§ **WRITTEN REQUEST 1**
Pick out every line in the records that contains the word "dimensions", and copy each one. Case counts.

The Chess Brothers and the Legendary Chess Records

By Nadine Cohodas

St. Martin's. 358 pp. $25.95 



In the late 1950s, R&B singer Etta James got some career advice from another


African American musician. "If you wanna be a big star, get on Chess," the 

Moonglows' Bobby Lester told her. "The Chess brothers are some smart Jews

who 

know how to sell records." Luckily for us, James soon did just that, joining


a talent roster that already included blues titans Muddy Waters and Howlin' 

Wolf as well as bedrock-and-rollers Chuck Berry and Bo Diddley. Unlike a 

number of her label-mates, however, in later years she didn't think she'd 

been rooked.



The fraught relationship between black performers and the white, mostly 

Jewish entrepreneurs (Sun Records honcho Sam Phillips was the only gentile

in 

the bunch) who put their music across at the dawn of the rock era is the 

central theme of Nadine Cohodas's dual biography of Leonard and Phil Chess 

and the celebrated Chicago-based label they founded. Most previous accounts 

have told this story from the musicians' point of view--which is usually 

embittered, and in all too many cases for good reason. While Cohodas doesn't


go to the other extreme of portraying her subjects as saintly, her intent 

clearly is to restore some balance to the picture, at least as far as the 

Chess brothers are concerned.

§ **PROVIDED MATERIAL**

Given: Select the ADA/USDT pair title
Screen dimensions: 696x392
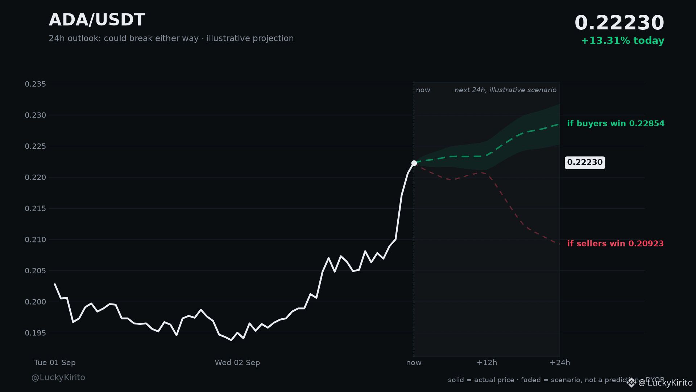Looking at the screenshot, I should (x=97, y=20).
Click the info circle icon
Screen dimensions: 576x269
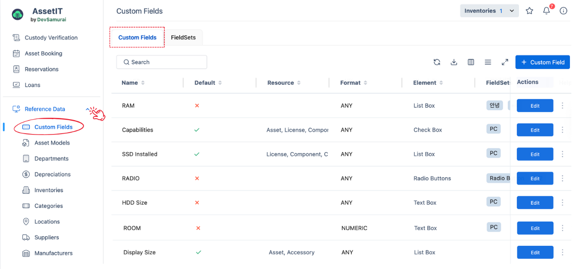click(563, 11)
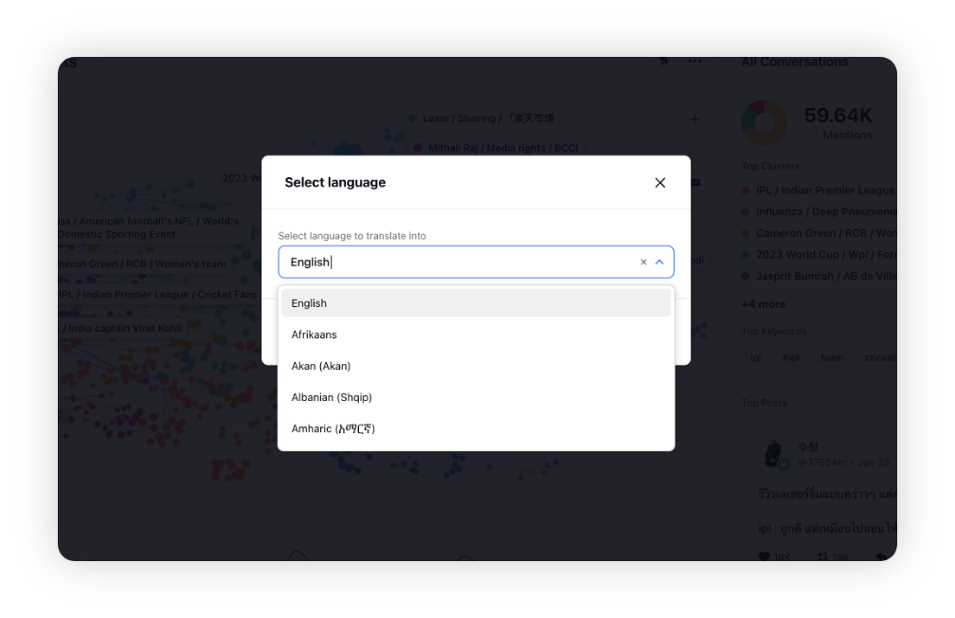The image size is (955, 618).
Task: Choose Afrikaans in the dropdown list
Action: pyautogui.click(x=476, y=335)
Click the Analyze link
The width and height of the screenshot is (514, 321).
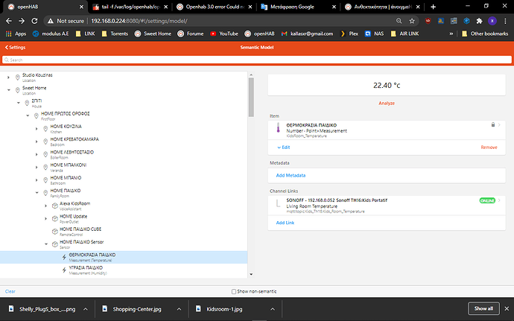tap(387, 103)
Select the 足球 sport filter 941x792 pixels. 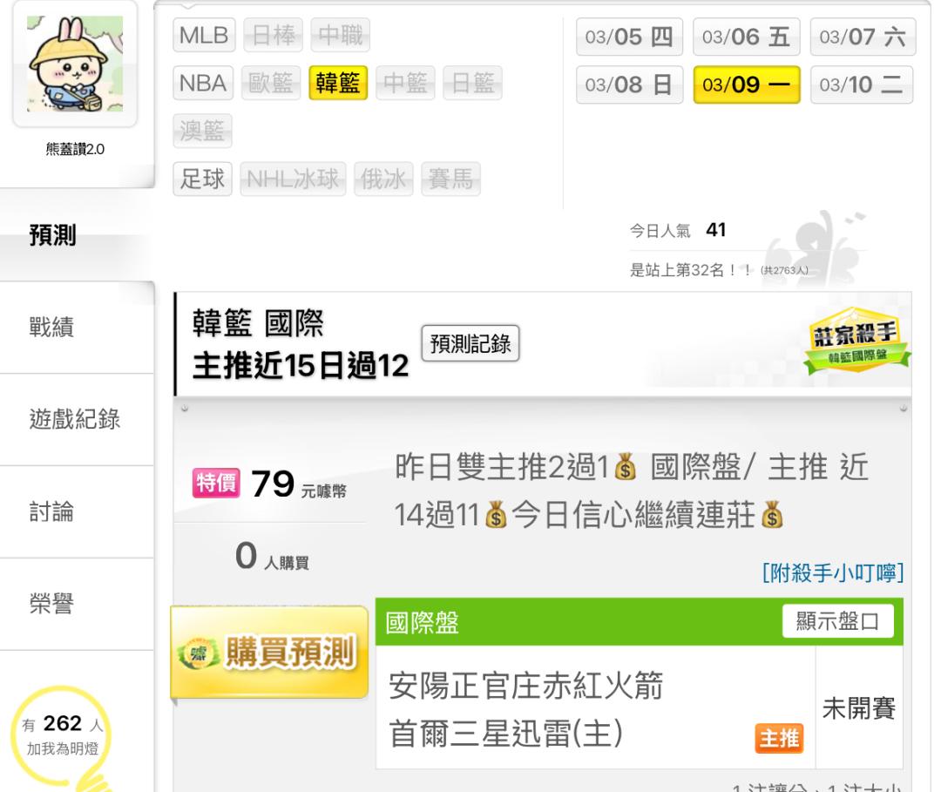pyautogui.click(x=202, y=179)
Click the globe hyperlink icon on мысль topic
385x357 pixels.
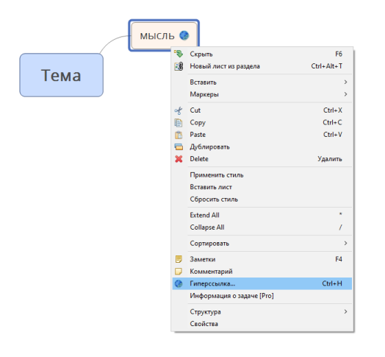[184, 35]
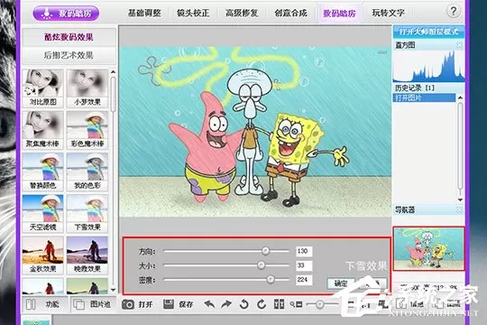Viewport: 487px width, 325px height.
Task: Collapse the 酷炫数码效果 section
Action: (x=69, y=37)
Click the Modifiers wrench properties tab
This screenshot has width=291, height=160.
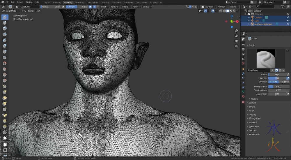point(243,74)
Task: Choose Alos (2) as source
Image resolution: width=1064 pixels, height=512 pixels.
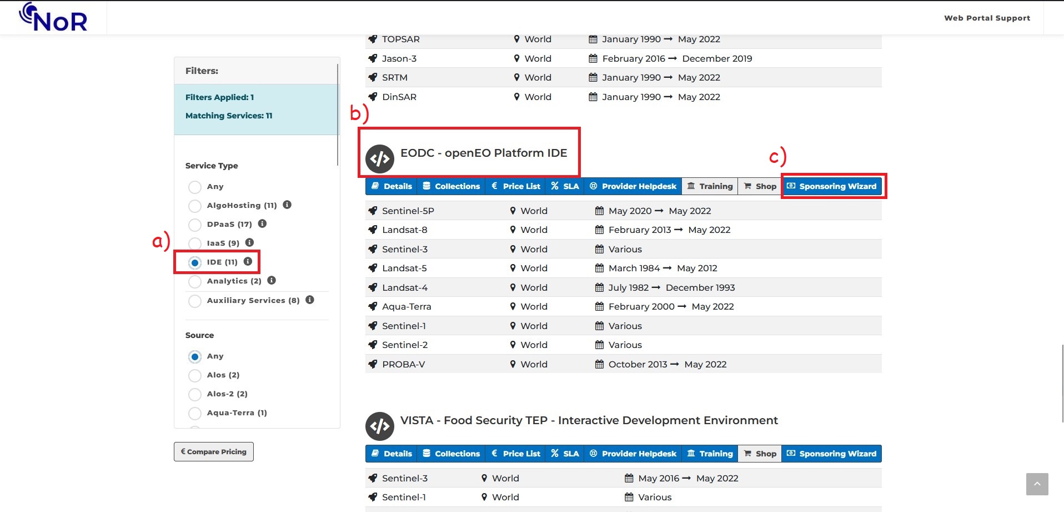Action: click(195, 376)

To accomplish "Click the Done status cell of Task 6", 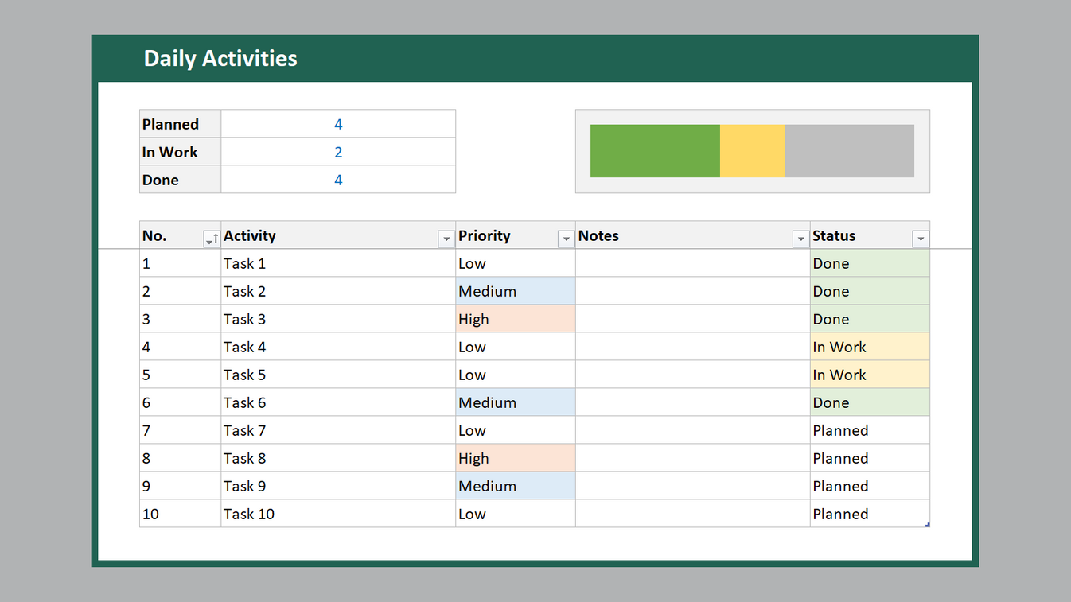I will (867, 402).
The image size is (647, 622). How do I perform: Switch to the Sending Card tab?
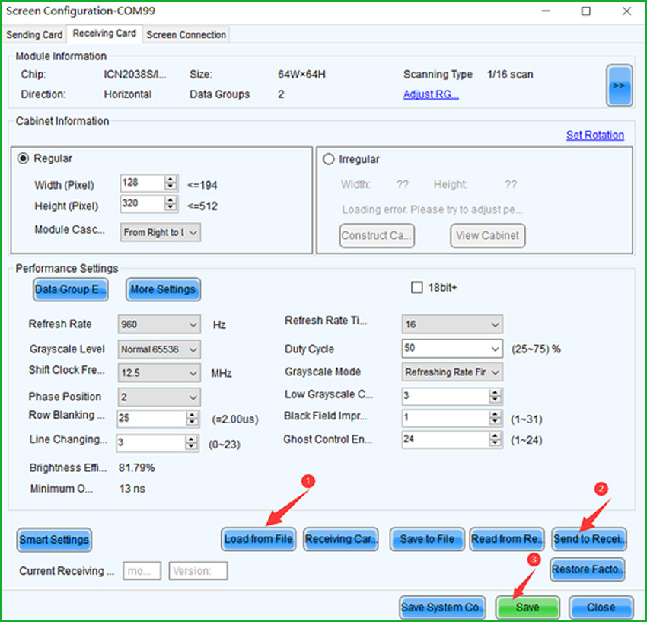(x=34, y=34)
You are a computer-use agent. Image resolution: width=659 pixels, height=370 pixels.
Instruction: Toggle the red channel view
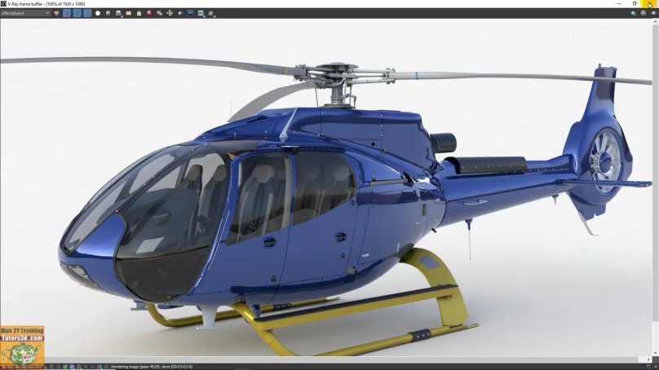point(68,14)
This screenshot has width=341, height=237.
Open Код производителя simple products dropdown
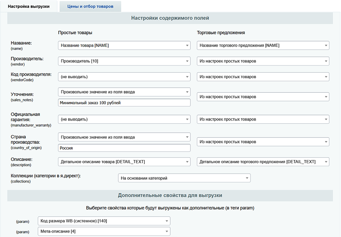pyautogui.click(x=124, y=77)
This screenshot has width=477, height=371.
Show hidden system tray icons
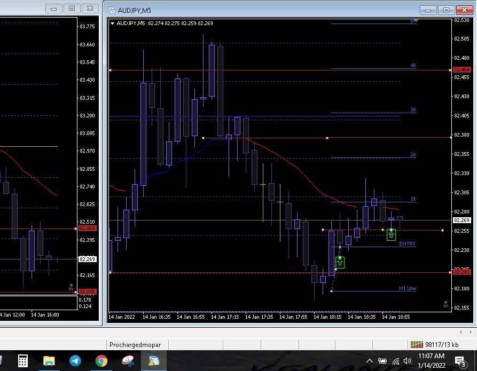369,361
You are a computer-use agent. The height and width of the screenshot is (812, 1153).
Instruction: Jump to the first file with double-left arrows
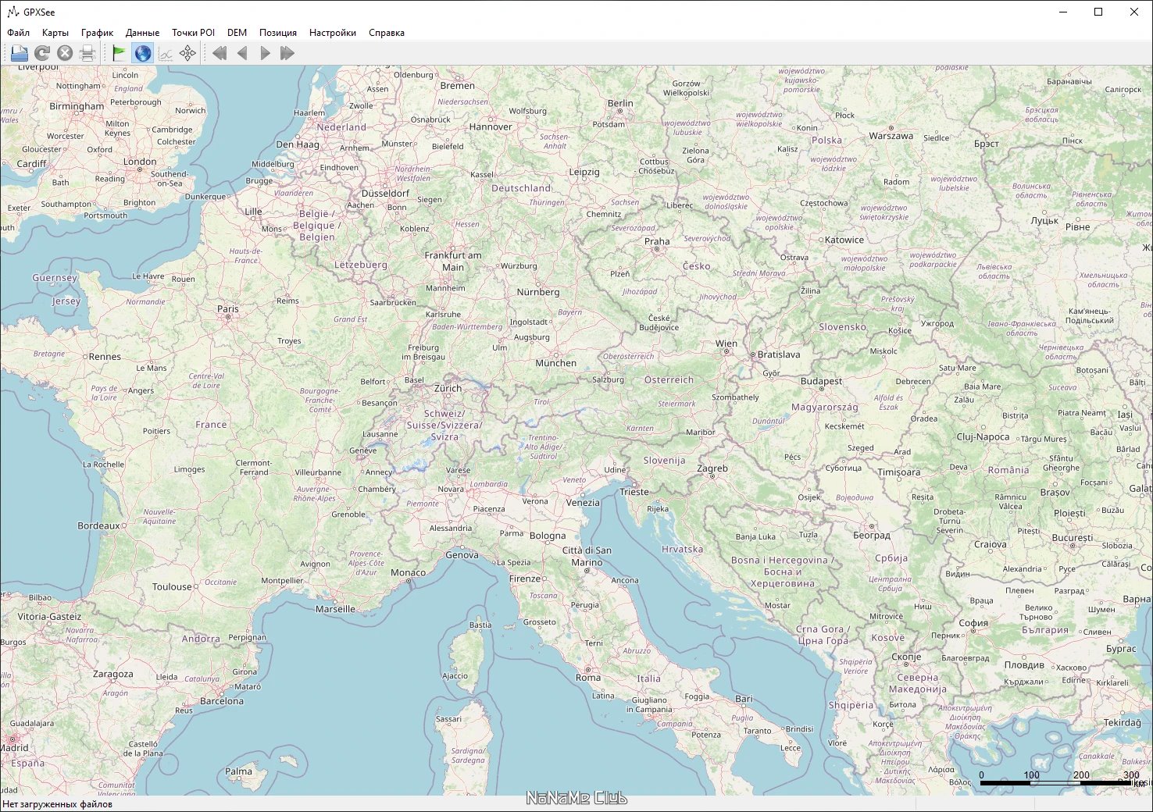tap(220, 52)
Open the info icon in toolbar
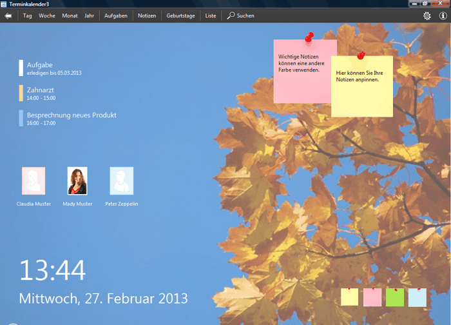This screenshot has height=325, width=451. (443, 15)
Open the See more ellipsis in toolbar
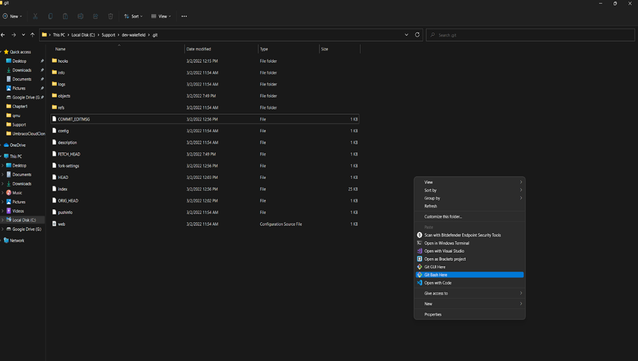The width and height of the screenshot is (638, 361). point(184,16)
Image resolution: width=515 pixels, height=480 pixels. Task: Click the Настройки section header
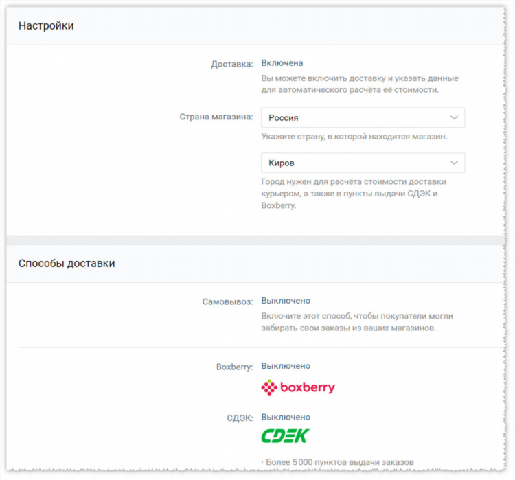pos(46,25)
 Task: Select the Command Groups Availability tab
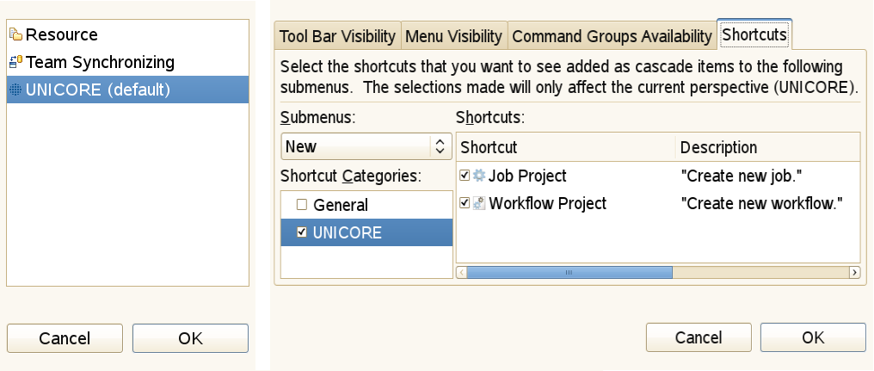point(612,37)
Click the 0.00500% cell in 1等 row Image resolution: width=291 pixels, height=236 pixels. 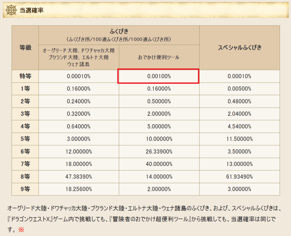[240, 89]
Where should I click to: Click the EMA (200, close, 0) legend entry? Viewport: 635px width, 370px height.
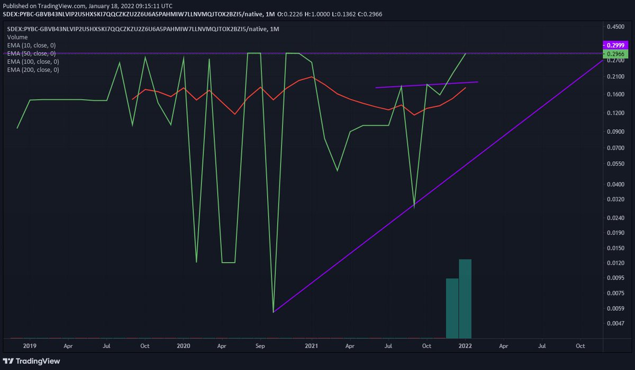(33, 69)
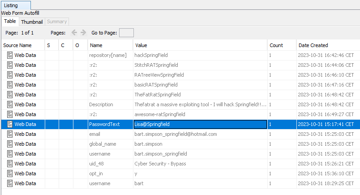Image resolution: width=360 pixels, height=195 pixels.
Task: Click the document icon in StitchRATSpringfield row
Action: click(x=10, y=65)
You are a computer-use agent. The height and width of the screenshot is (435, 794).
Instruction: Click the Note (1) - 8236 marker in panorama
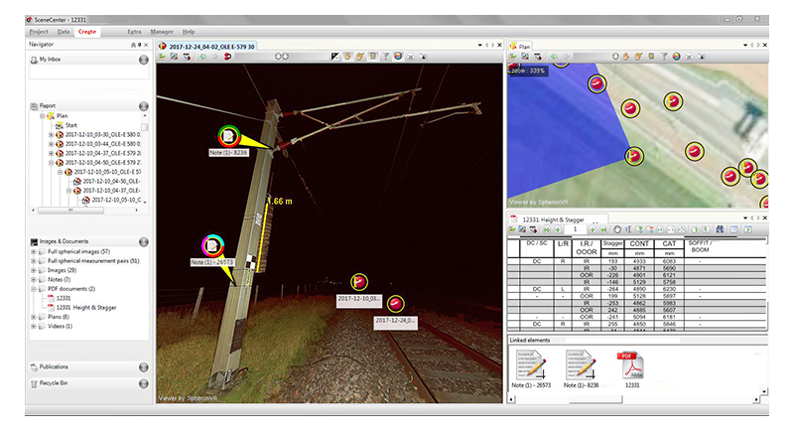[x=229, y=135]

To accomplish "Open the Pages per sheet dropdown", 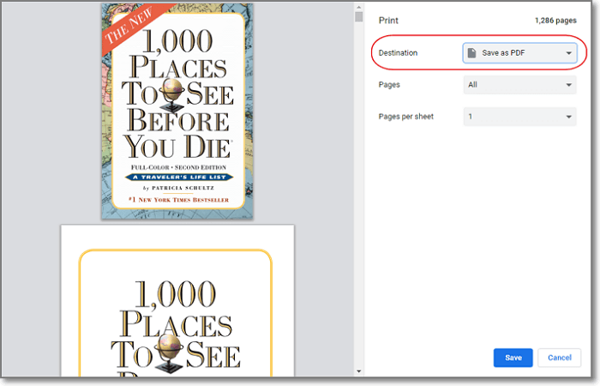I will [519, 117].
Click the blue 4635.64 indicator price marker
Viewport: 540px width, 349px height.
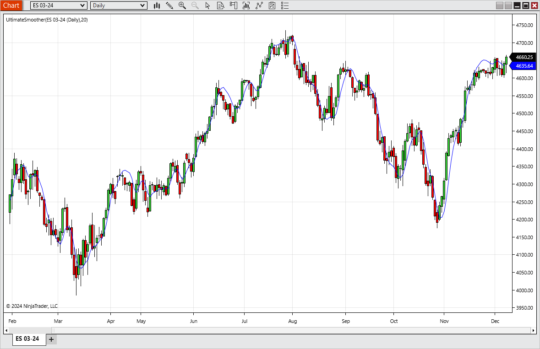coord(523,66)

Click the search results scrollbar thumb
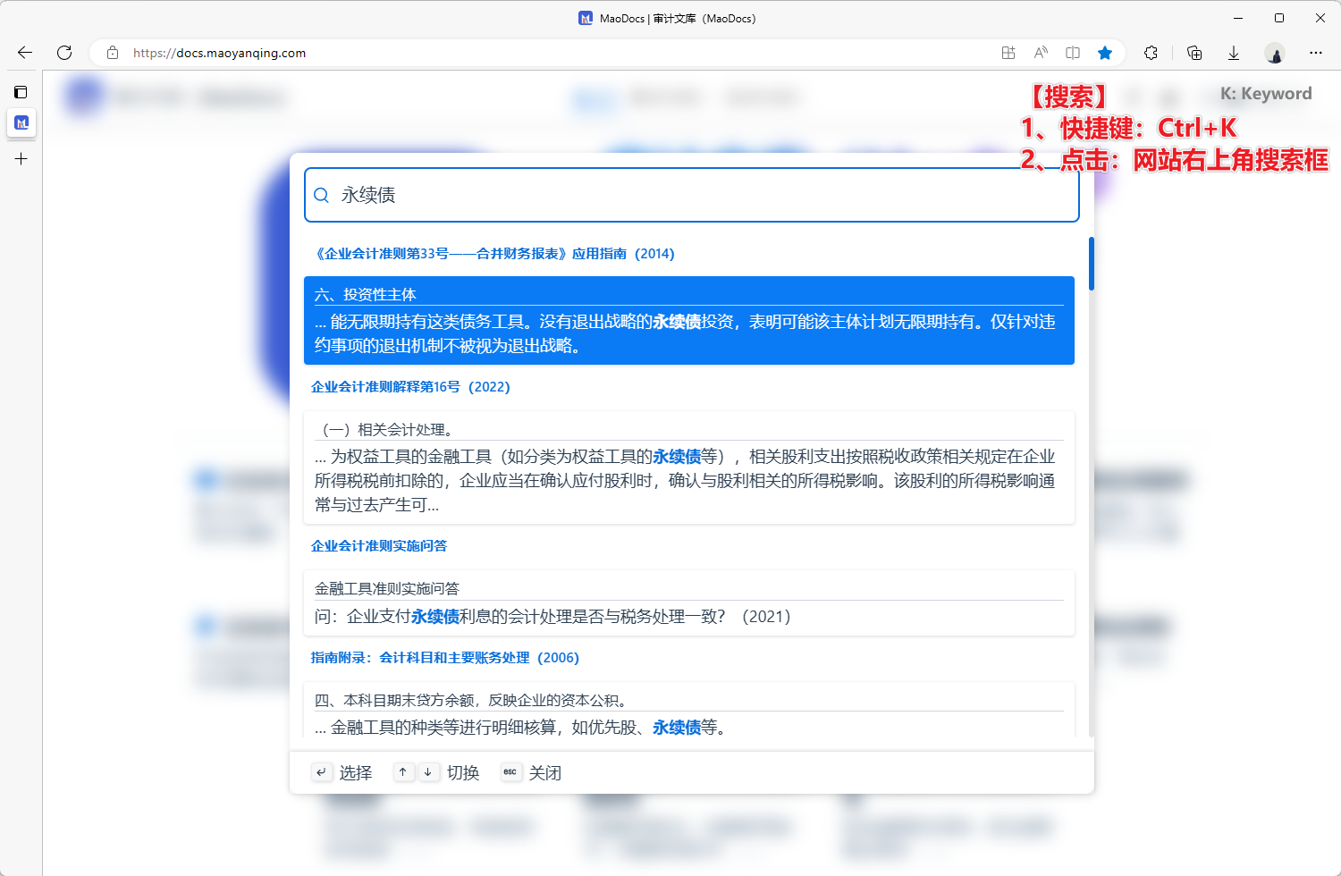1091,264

§ **WRITTEN REQUEST 2**
Return the book review about the Chess brothers in full, word for word.

§ **RIGHT ANSWER 1**
Screen dimensions: 696x392
Screen dimensions: 576x269

§ **RIGHT ANSWER 2**
The Chess Brothers and the Legendary Chess Records

By Nadine Cohodas

St. Martin's. 358 pp. $25.95 



In the late 1950s, R&B singer Etta James got some career advice from another


African American musician. "If you wanna be a big star, get on Chess," the 

Moonglows' Bobby Lester told her. "The Chess brothers are some smart Jews

who 

know how to sell records." Luckily for us, James soon did just that, joining


a talent roster that already included blues titans Muddy Waters and Howlin' 

Wolf as well as bedrock-and-rollers Chuck Berry and Bo Diddley. Unlike a 

number of her label-mates, however, in later years she didn't think she'd 

been rooked.



The fraught relationship between black performers and the white, mostly 

Jewish entrepreneurs (Sun Records honcho Sam Phillips was the only gentile

in 

the bunch) who put their music across at the dawn of the rock era is the 

central theme of Nadine Cohodas's dual biography of Leonard and Phil Chess 

and the celebrated Chicago-based label they founded. Most previous accounts 

have told this story from the musicians' point of view--which is usually 

embittered, and in all too many cases for good reason. While Cohodas doesn't


go to the other extreme of portraying her subjects as saintly, her intent 

clearly is to restore some balance to the picture, at least as far as the 

Chess brothers are concerned.